*Instructions to follow*
Repeat only what runs from the line with "Screen dimensions: 1800x979" through the last line of the data below, both included, keeping every word as it is and leaving out the pictures.
- Opening Delimiter -
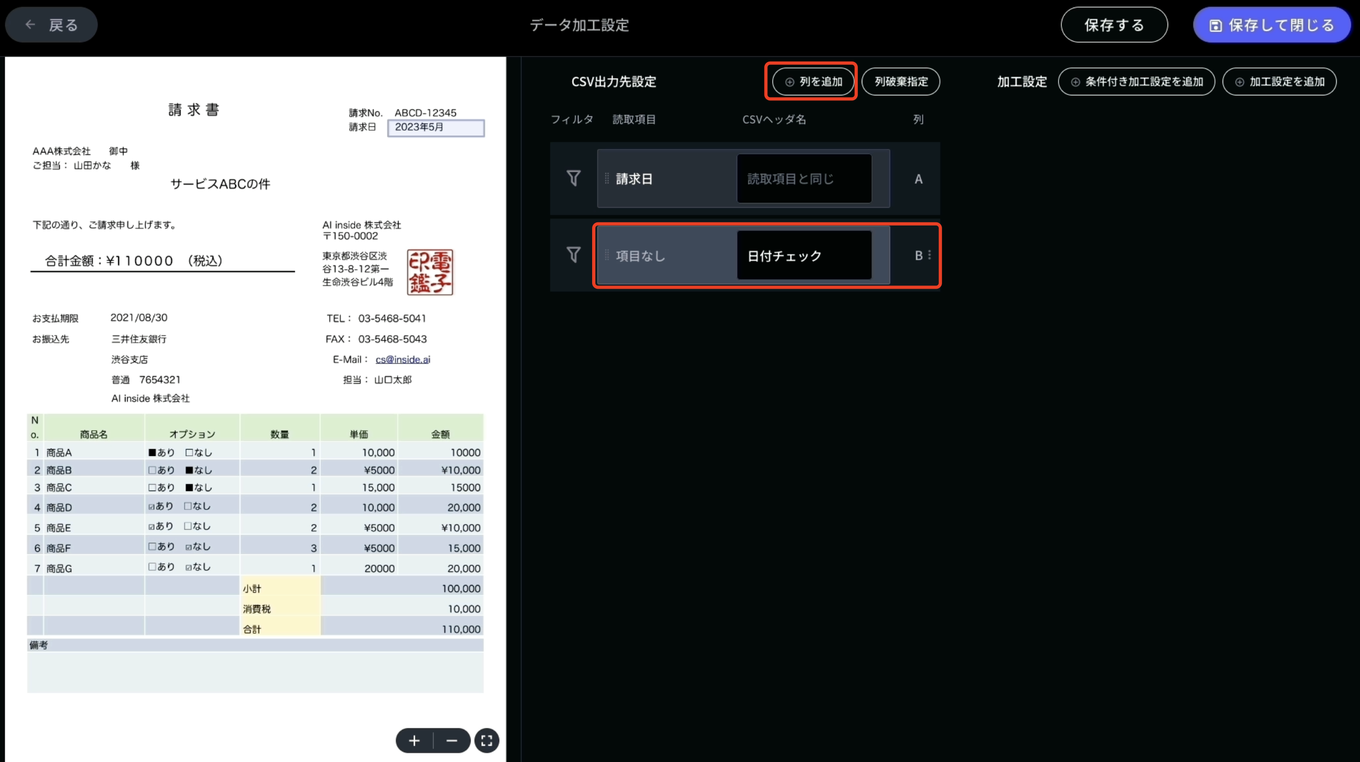Click the column letter A indicator
Image resolution: width=1360 pixels, height=762 pixels.
pos(918,178)
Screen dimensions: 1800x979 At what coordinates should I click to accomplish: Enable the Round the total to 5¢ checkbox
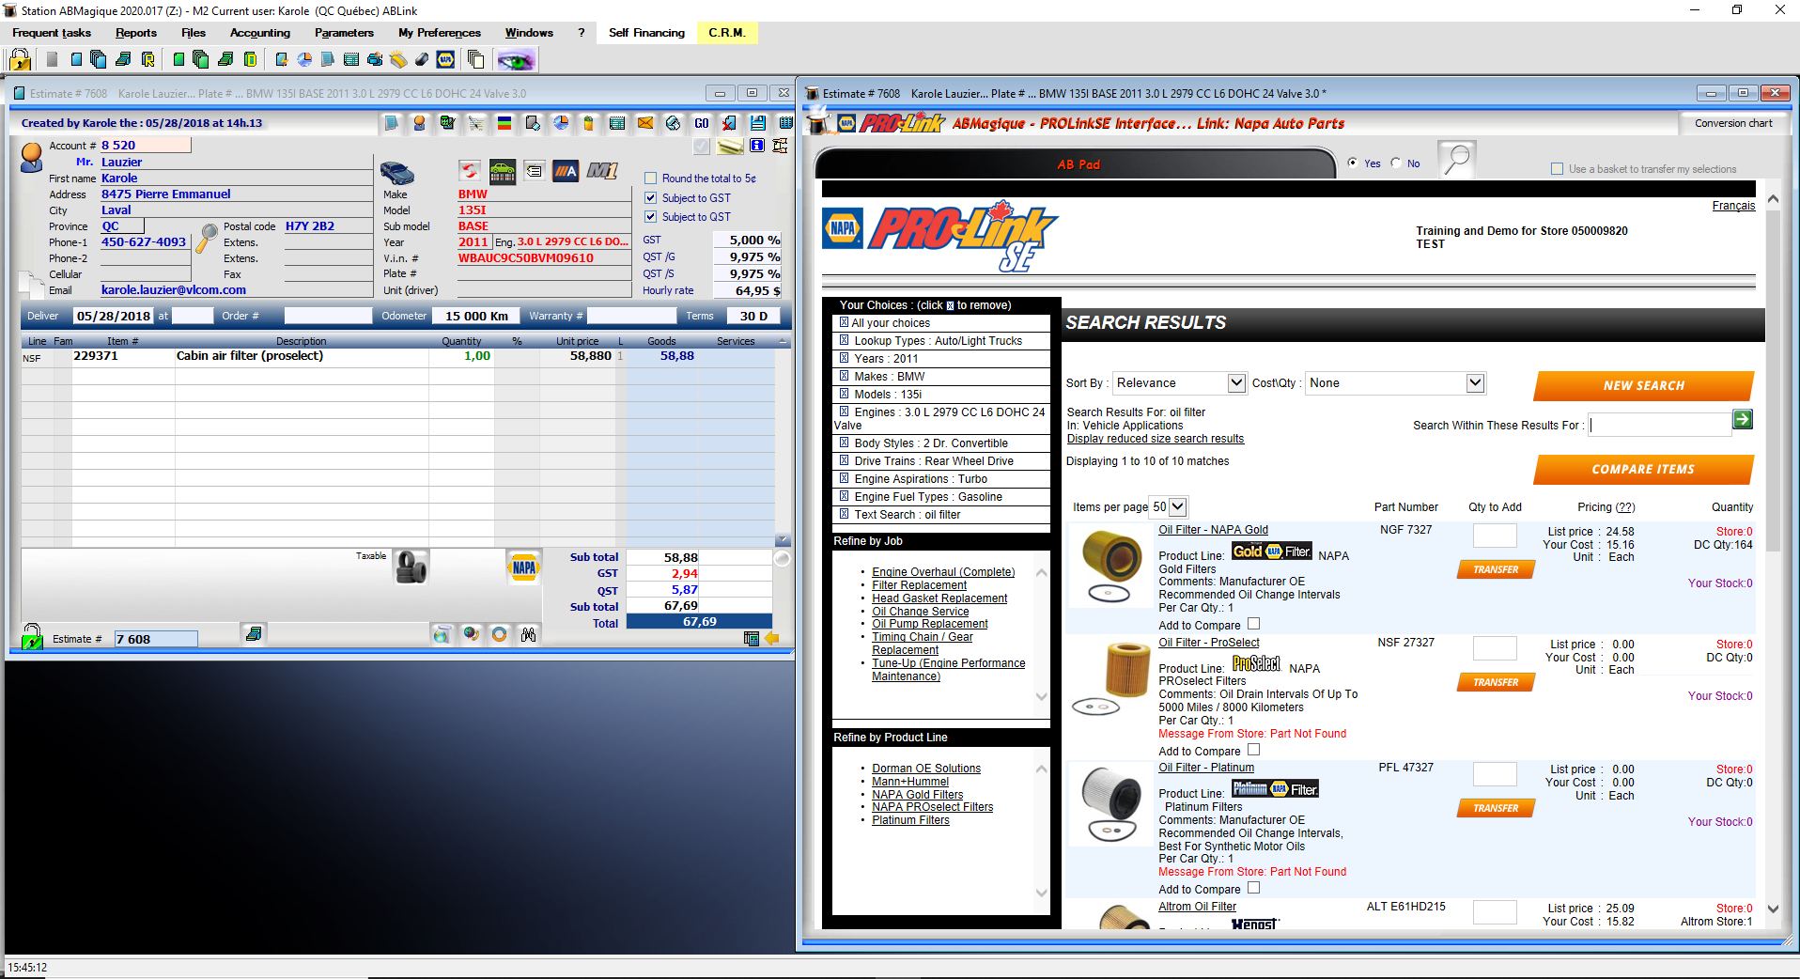pos(650,178)
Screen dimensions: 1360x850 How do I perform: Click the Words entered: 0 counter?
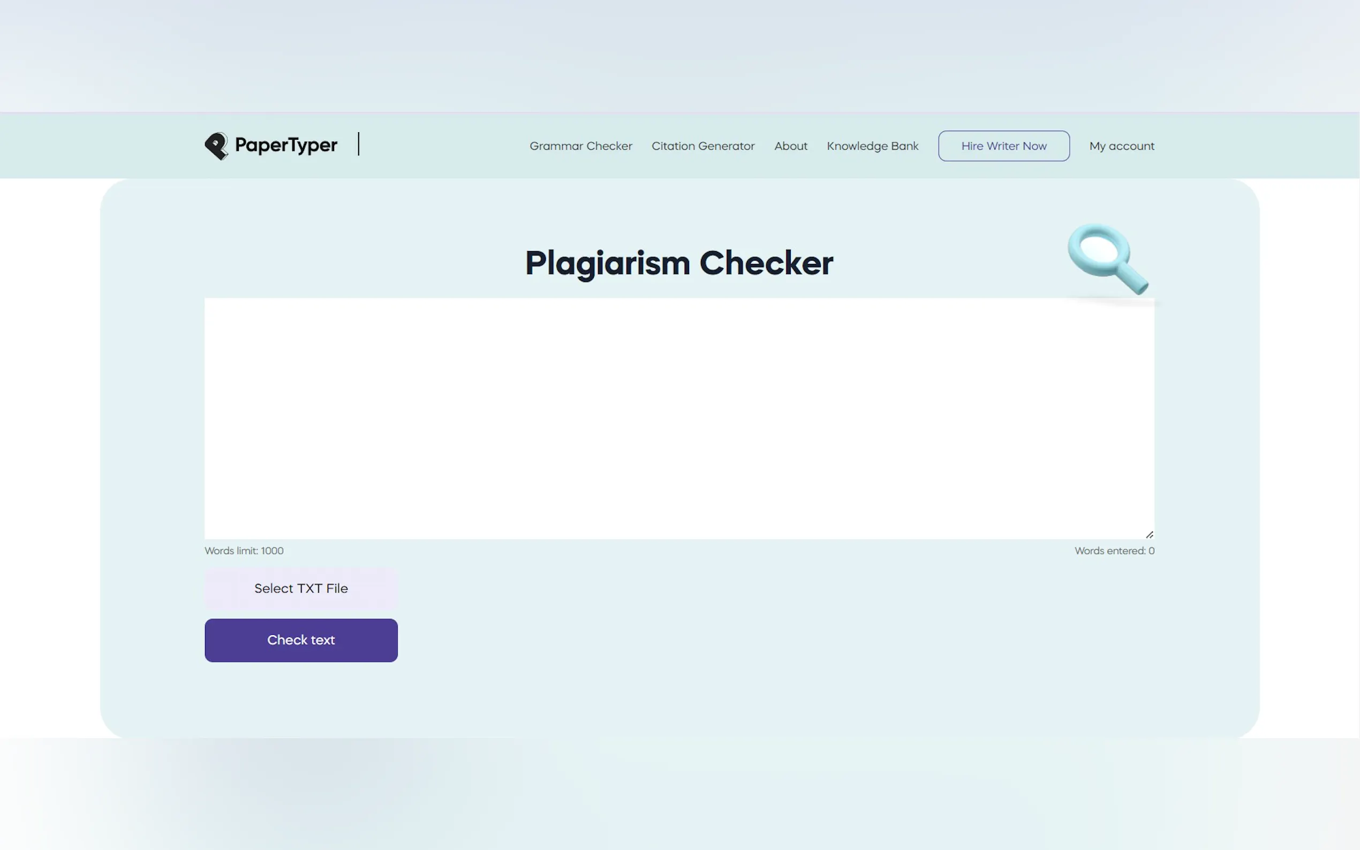(x=1114, y=551)
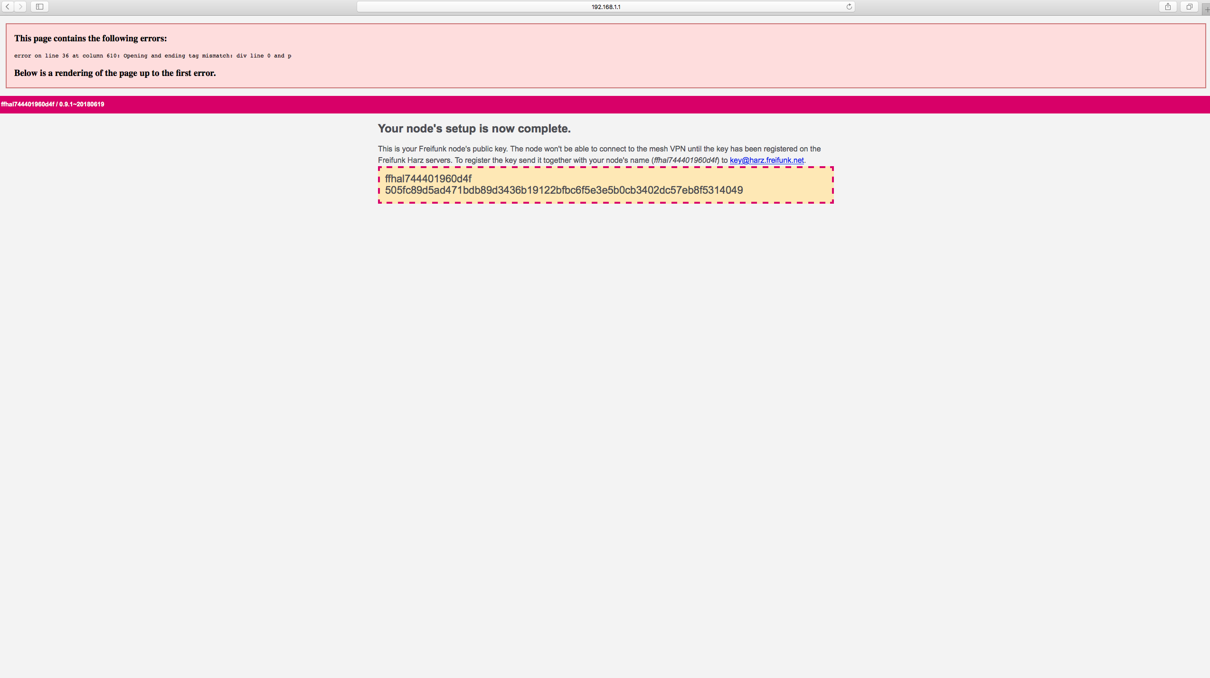1210x678 pixels.
Task: Click the public key string starting with 505fc89d
Action: coord(564,190)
- Closing Delimiter -
*Output for this task*
Screen dimensions: 1800x979 At what coordinates should I click to accomplish: Enable the Round the total to 5¢ checkbox
pos(650,178)
Screen dimensions: 1360x850 How do I perform: Click the Words entered: 0 counter?
(x=1114, y=551)
1210x678 pixels.
Task: Click the public key string starting with 505fc89d
Action: coord(564,190)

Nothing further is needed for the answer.